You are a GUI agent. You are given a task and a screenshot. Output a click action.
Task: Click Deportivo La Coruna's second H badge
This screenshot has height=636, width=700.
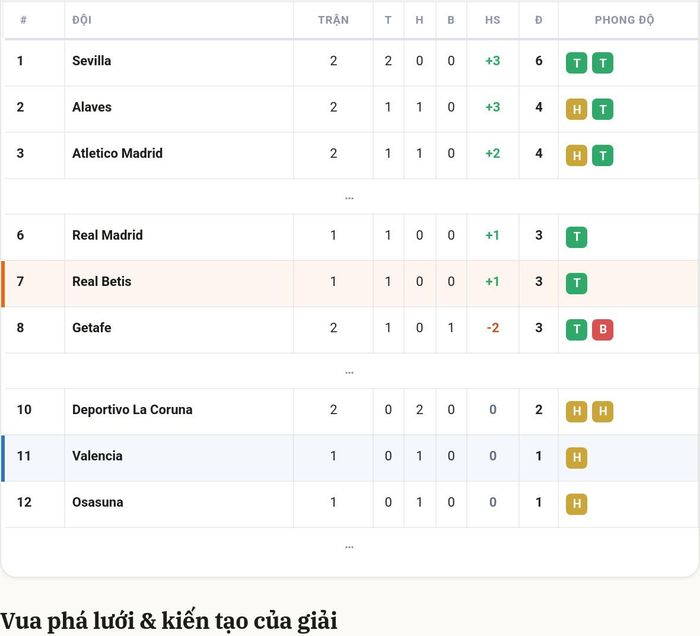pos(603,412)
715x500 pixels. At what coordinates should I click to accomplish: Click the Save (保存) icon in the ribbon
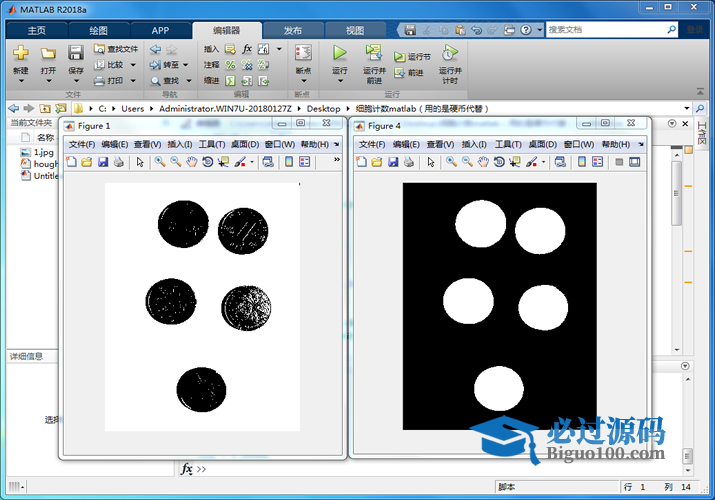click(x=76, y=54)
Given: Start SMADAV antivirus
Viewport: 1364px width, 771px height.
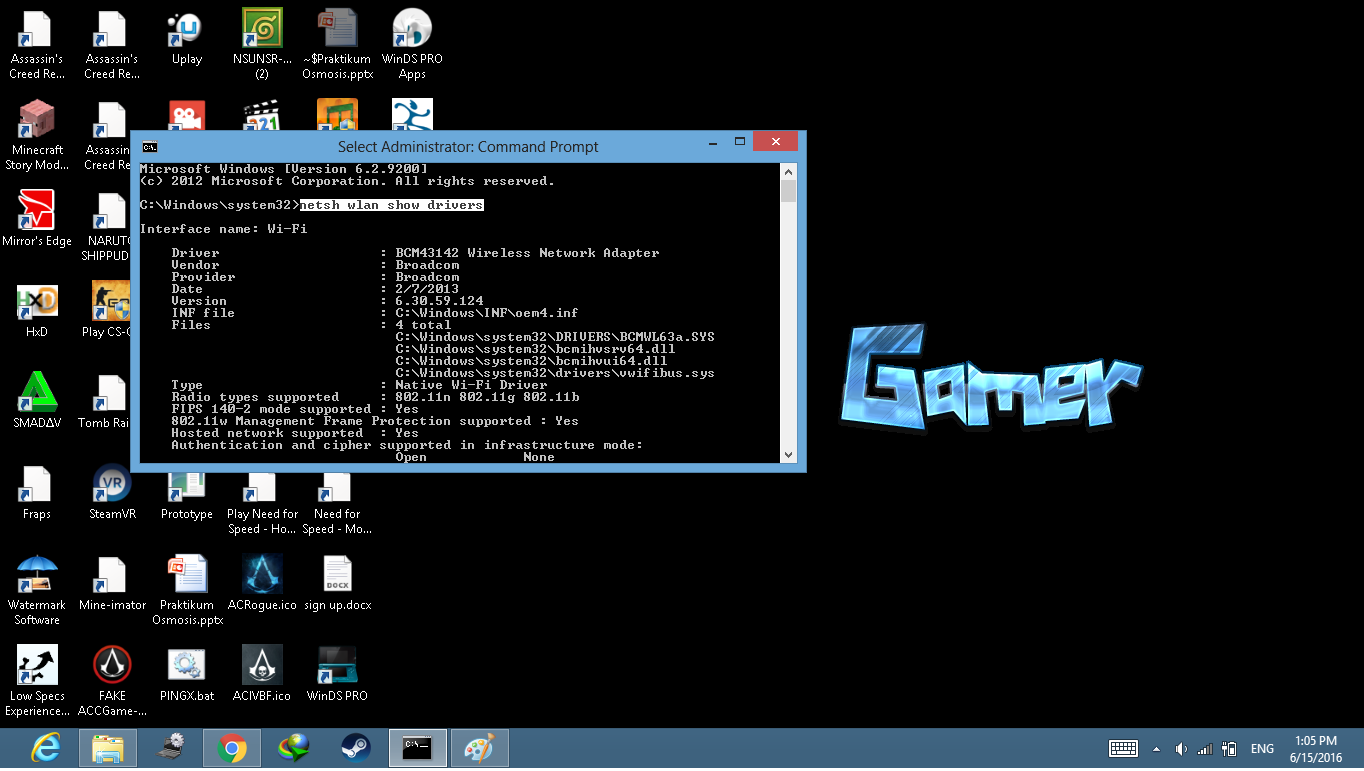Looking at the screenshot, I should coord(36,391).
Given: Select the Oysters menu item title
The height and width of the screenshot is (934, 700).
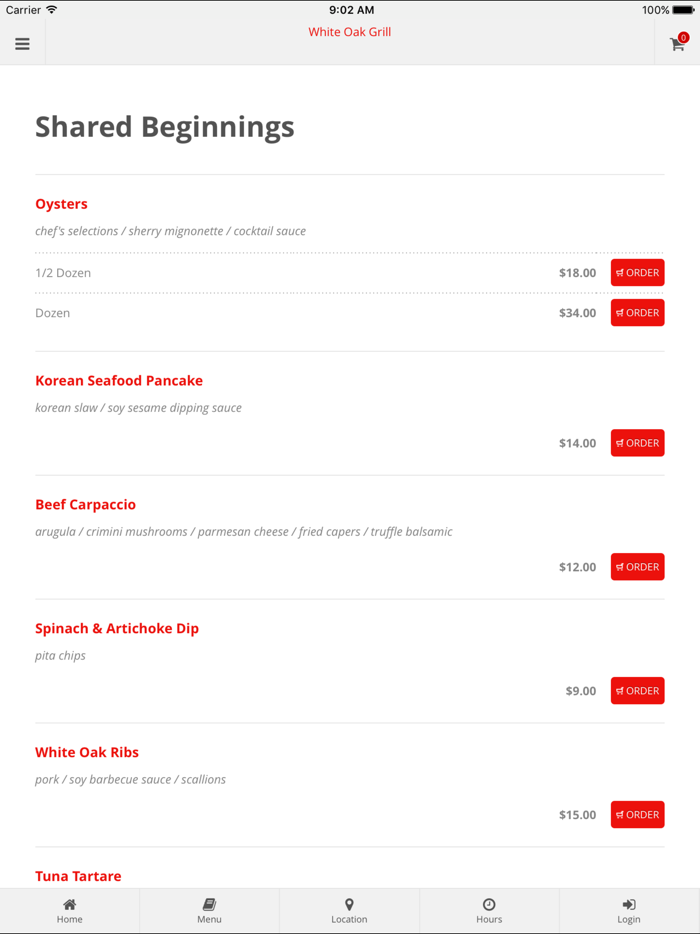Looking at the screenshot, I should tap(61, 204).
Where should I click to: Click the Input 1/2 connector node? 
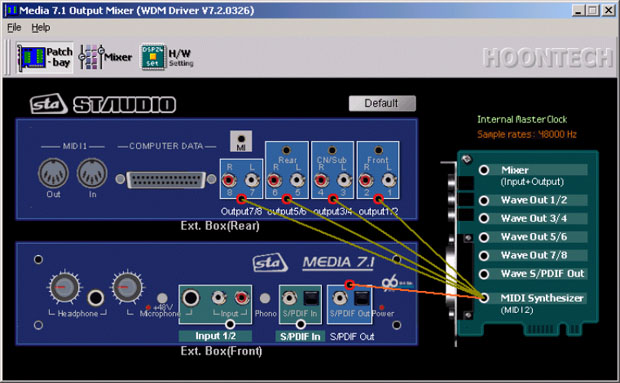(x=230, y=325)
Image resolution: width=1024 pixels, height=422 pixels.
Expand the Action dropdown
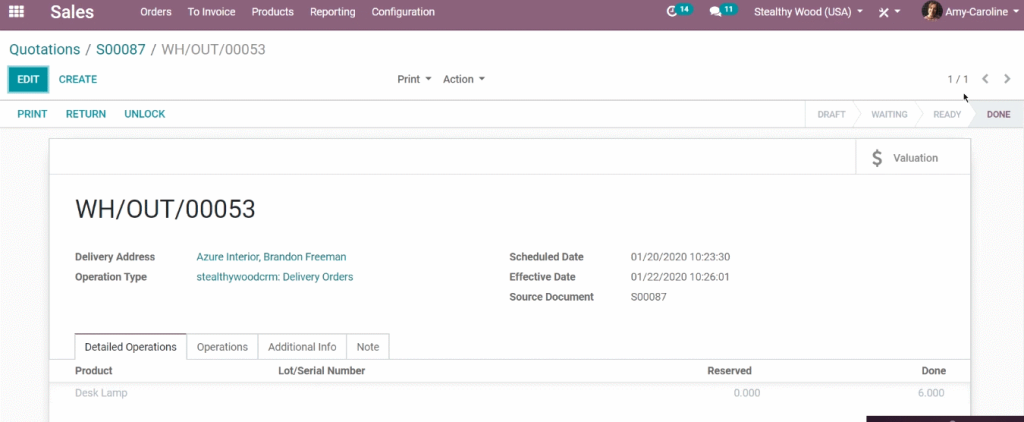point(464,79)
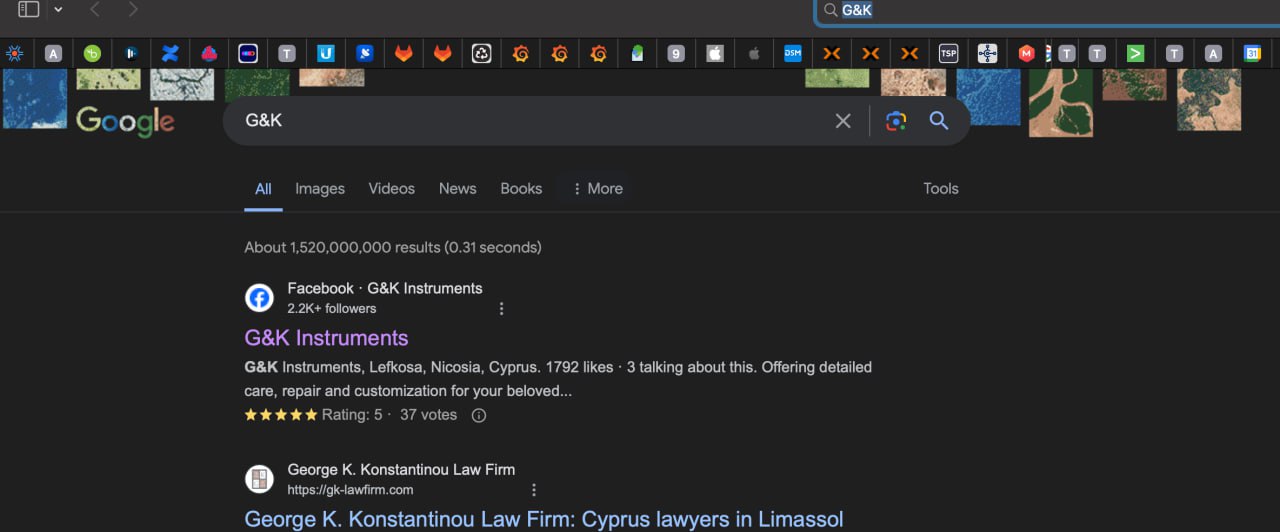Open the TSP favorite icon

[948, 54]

What the exercise asks => Every line from the one that holds "Image resolution: width=1024" to the end of the listing should be output exactly, with pictures left out, please.

Answer space =>
Image resolution: width=1024 pixels, height=422 pixels.
Expand the Action dropdown
point(464,79)
Open the TSP favorite icon

[948, 54]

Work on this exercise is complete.